▸ **EXERCISE DATA**:

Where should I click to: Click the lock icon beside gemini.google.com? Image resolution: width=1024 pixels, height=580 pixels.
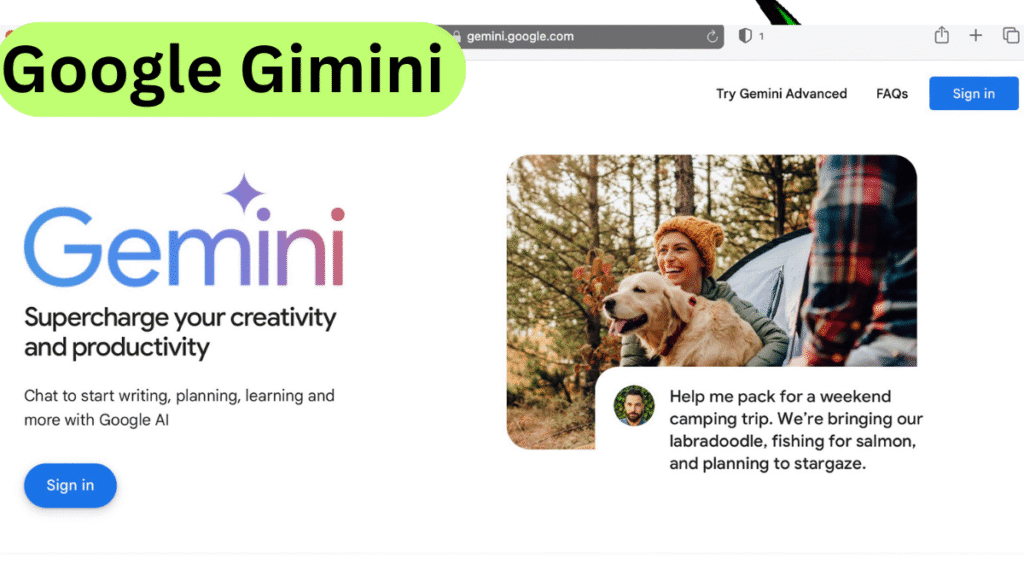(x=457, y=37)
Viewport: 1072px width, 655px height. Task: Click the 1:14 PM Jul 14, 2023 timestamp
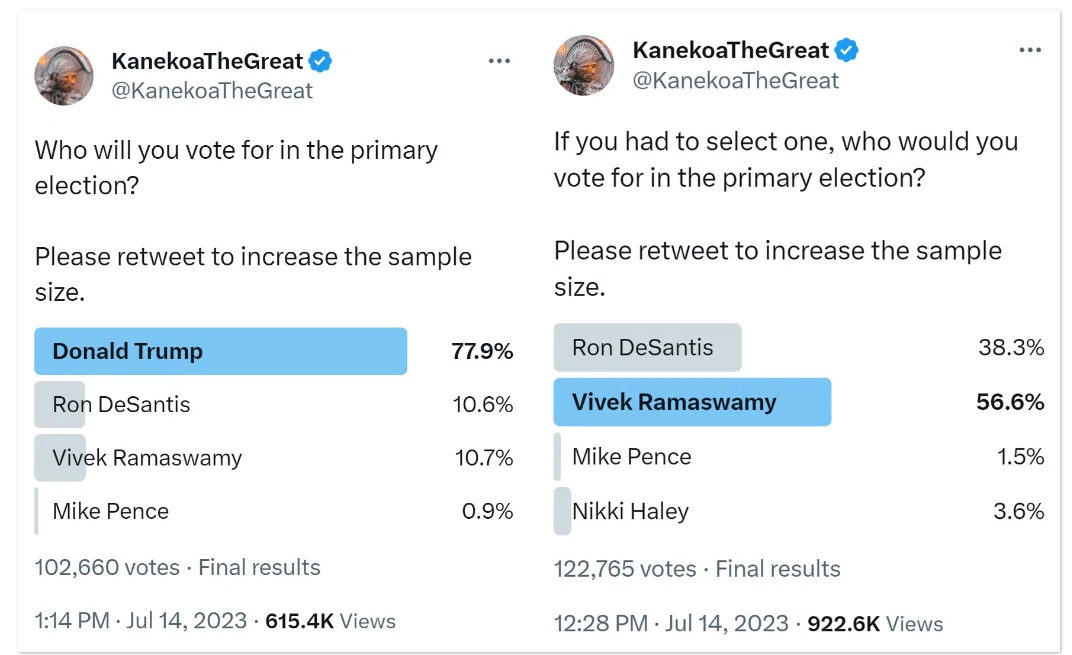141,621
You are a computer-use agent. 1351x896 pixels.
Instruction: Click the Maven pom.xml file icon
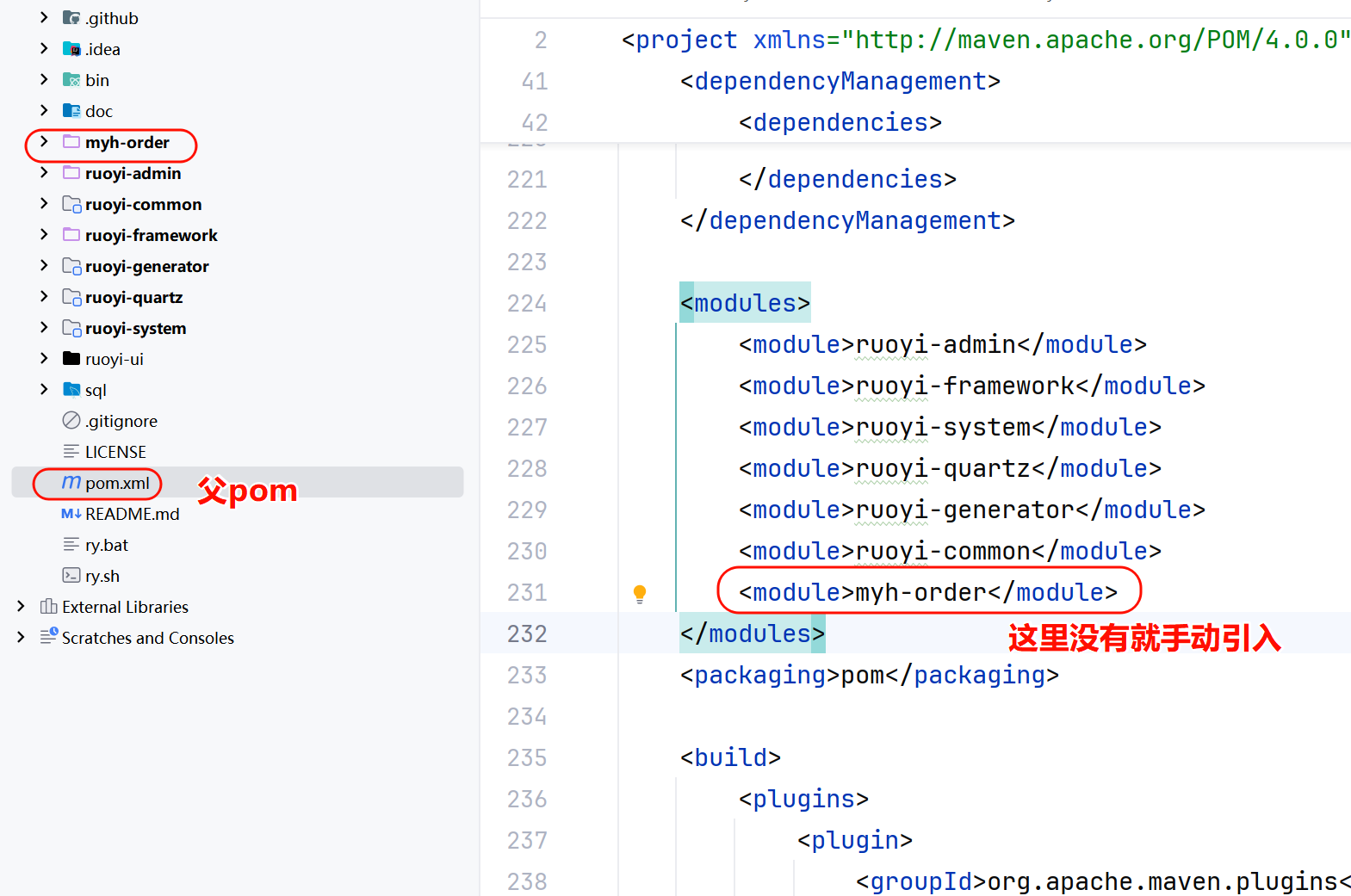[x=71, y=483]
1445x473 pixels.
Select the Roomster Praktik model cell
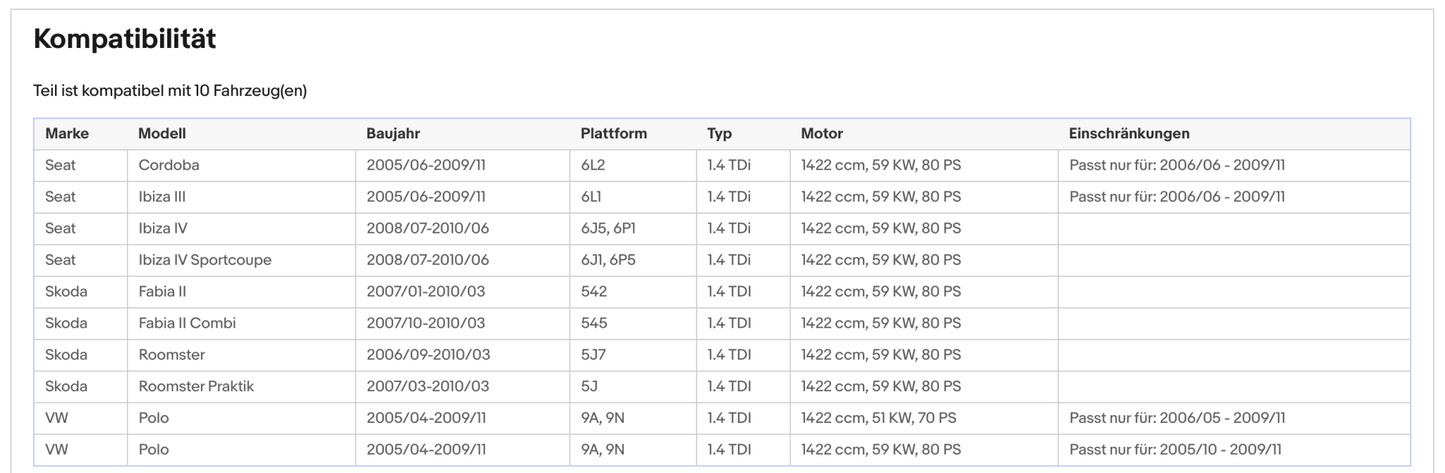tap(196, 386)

▸ **PROBLEM**:
Leave the pictures out and output the rest of the data word for word.

▸ **TASK ANSWER**:
Where should I click to: Click the lock icon beside gemini.google.com? Image resolution: width=1024 pixels, height=580 pixels.
(x=457, y=37)
Viewport: 1072px width, 655px height. Task: Click the 1:14 PM Jul 14, 2023 timestamp
141,621
You are a computer-use agent. 1351x896 pixels.
Instruction: Click the Maven pom.xml file icon
[x=71, y=483]
1445x473 pixels.
Select the Roomster Praktik model cell
tap(196, 386)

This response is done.